There are rules for this kind of words: male: singular -er ; plural -er/ female: singular -erin; plural -erinnen. Therefore, "Die Arbeitgeberin bezalen" is not grammatically correct. If you want to say the female employers are paying, it would be "Die Arbeitgeberinnen bazahlen"
Eve-Lass (I assume the name is a typo and not just gratuitous vulgarity) is either not quite right or overly pedantic, or some combination of the two.
"Zahlen" as a verb (a usage more clearly indicated by not capitalizing) means "to pay" (See Wiktionary), although "die Zahlen" does in fact mean "numbers" or "numeral" or "figure".
Confusingly, if one were to use numbers, i.e., to count, then we would say "Sie zählen." (Note the umlaut.)
It may also be helpful to note that "eine Zahl" represents a value, whereas "eine Nummer" is an identifier.
Some examples may help:
- Zahlen : 12 eggs, 3 stooges, 10 commandments, 3.14159265 pies
- Nummern : 221B Baker Street, 867-5309 (for a good time), #99 #10 (Gretzky amp; Pele)
And then there are Ziffern : digits (0-9 in decimal, 0-1 in binary, 0-7 in octal, 0-F in hex, etc)
But to get to the original question--when does one use bezahlen rather than zahlen--I found the following at german.stackexchange.com:
That is a tough one, I find me using it interchangeably.
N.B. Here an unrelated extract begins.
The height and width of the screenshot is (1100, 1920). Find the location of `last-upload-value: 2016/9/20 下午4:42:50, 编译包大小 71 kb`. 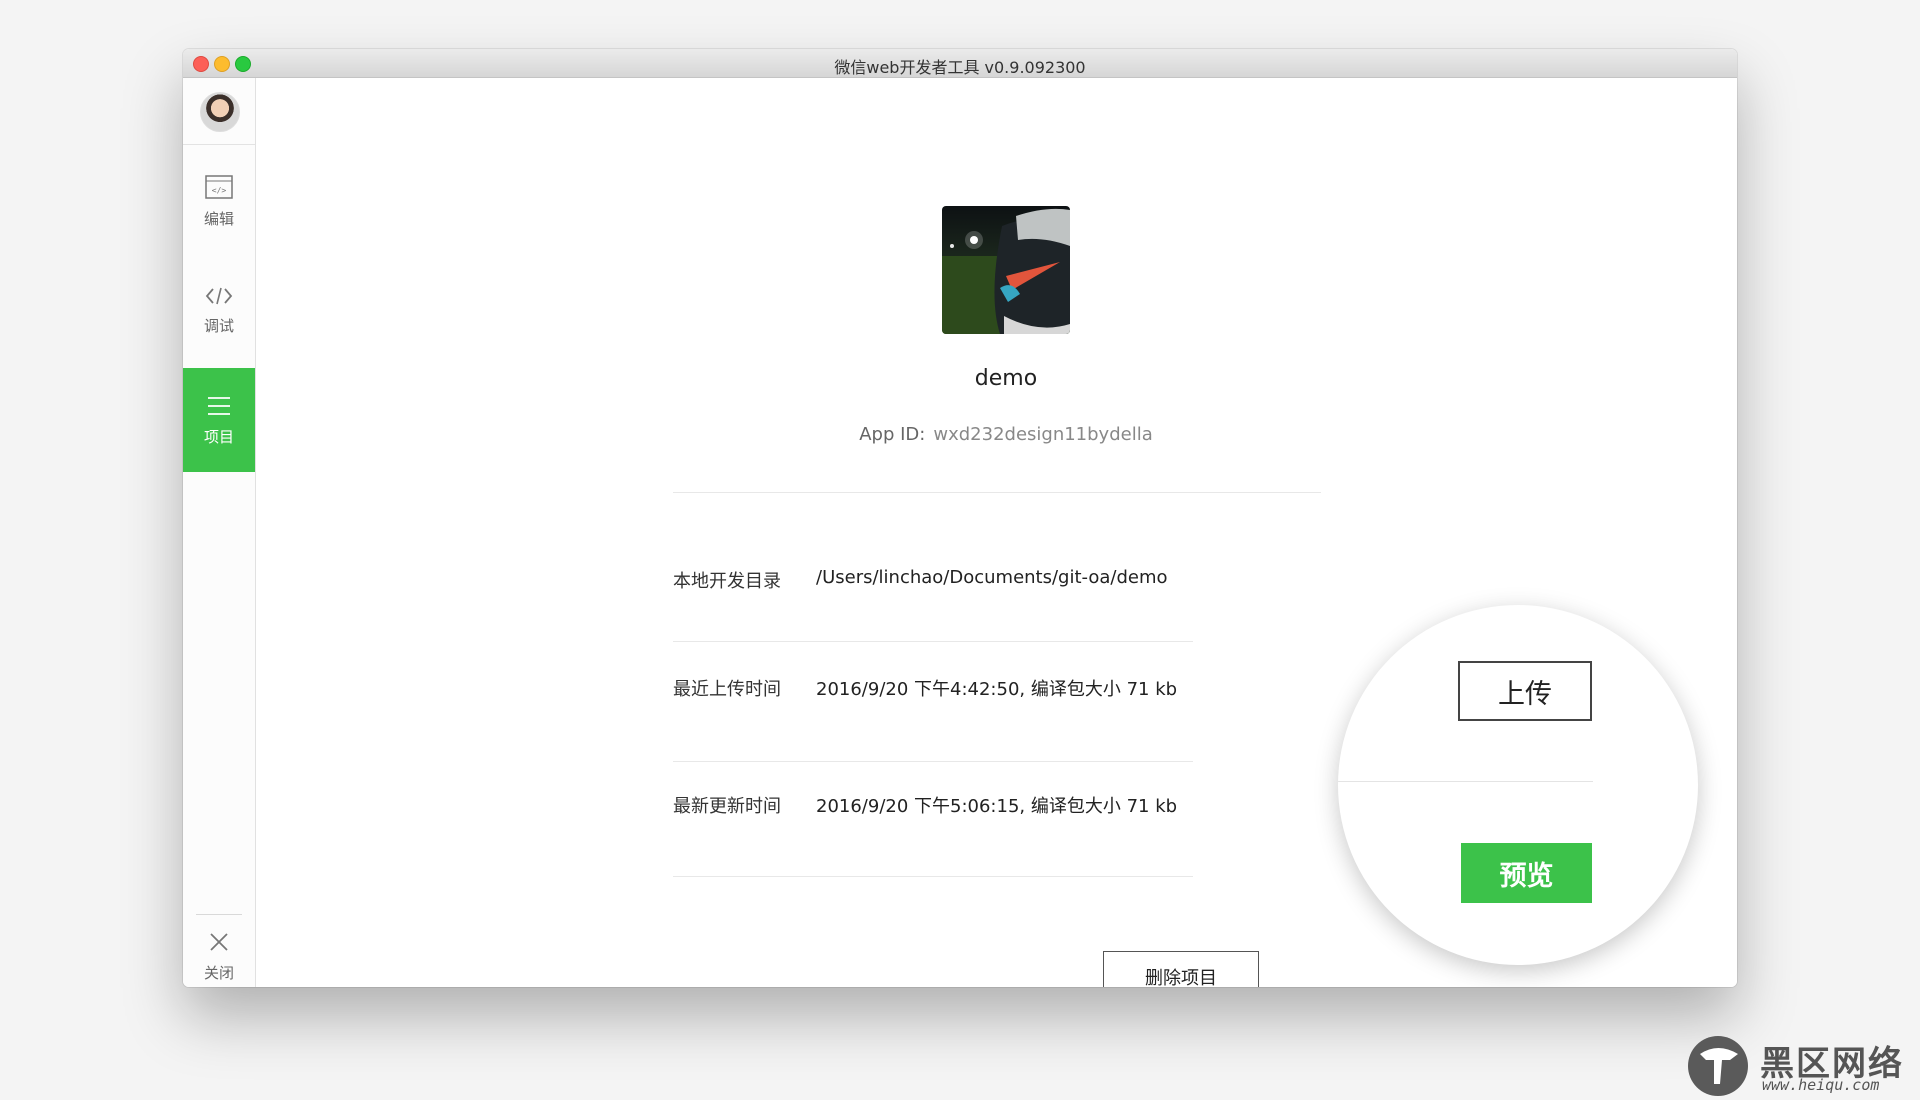

last-upload-value: 2016/9/20 下午4:42:50, 编译包大小 71 kb is located at coordinates (997, 690).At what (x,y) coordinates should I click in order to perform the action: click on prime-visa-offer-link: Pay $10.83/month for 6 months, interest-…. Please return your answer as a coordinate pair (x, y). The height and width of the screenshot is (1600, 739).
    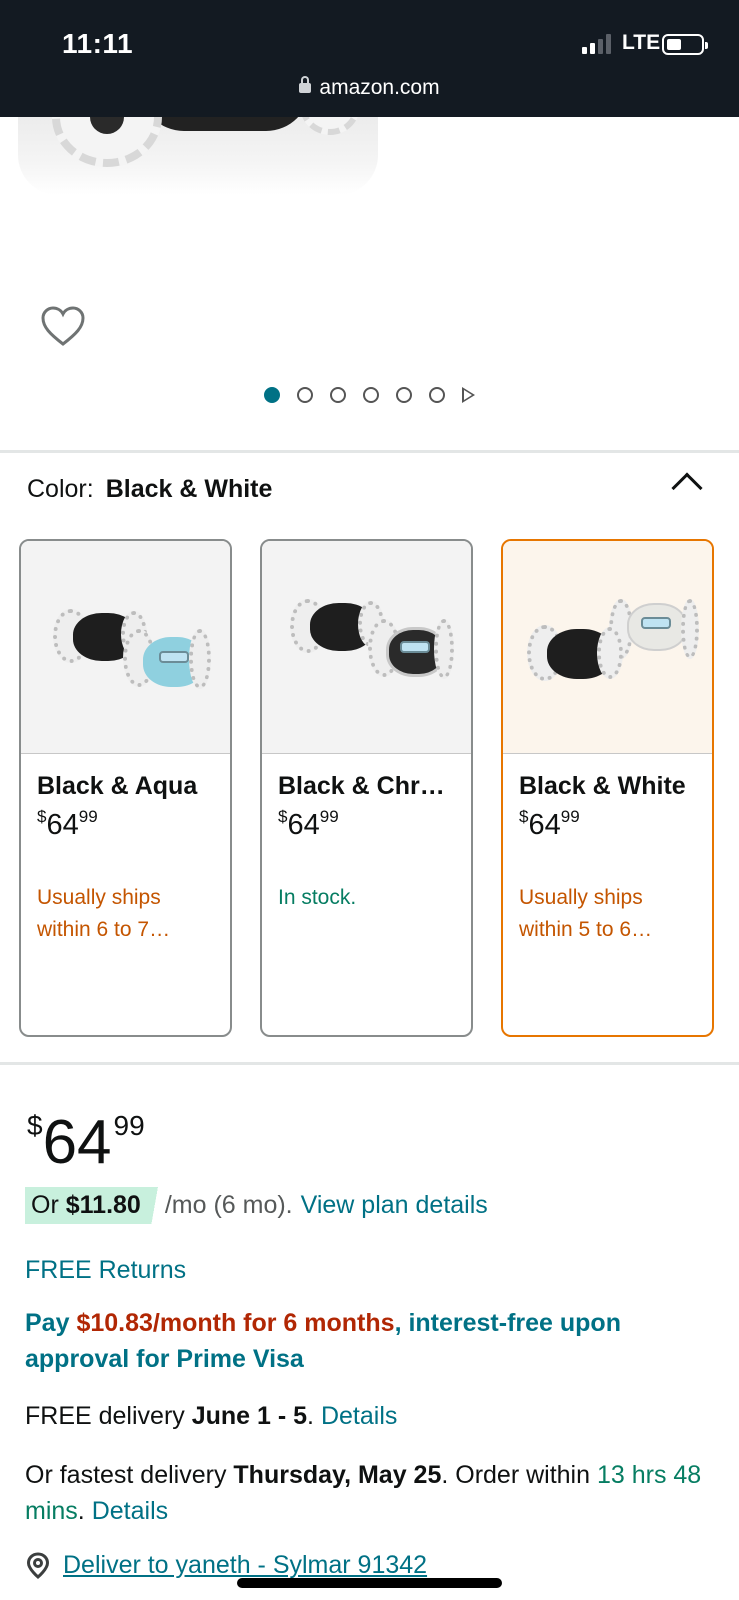
    Looking at the image, I should click on (370, 1341).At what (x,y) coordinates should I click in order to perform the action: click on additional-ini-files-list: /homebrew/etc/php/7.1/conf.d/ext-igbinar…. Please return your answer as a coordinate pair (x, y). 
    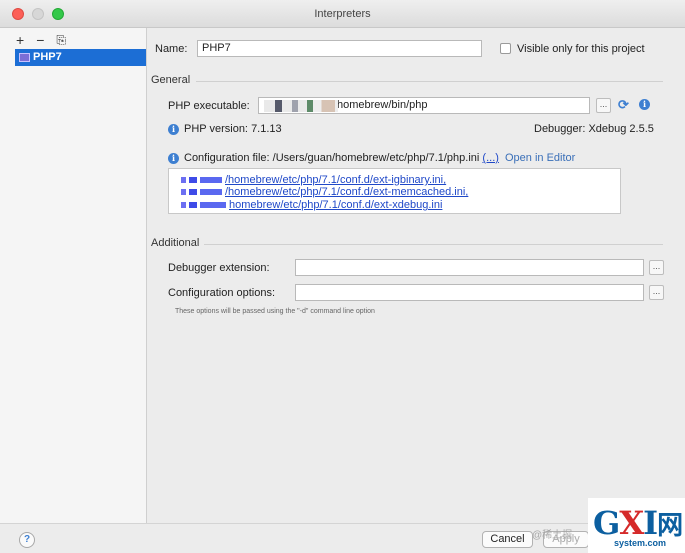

However there seems to be a somewhat directed preference:
I would state it as bezahlen expresses the intent and the process of paying. Whilst zahlen only states the intent.
"Wie möchten Sie zahlen?" / "How would you like to pay?"
"Ich bezahle bar." / "I'll pay cash."
The first sentence inquires the intent. The second sentence signals the intent and the payment immediately after.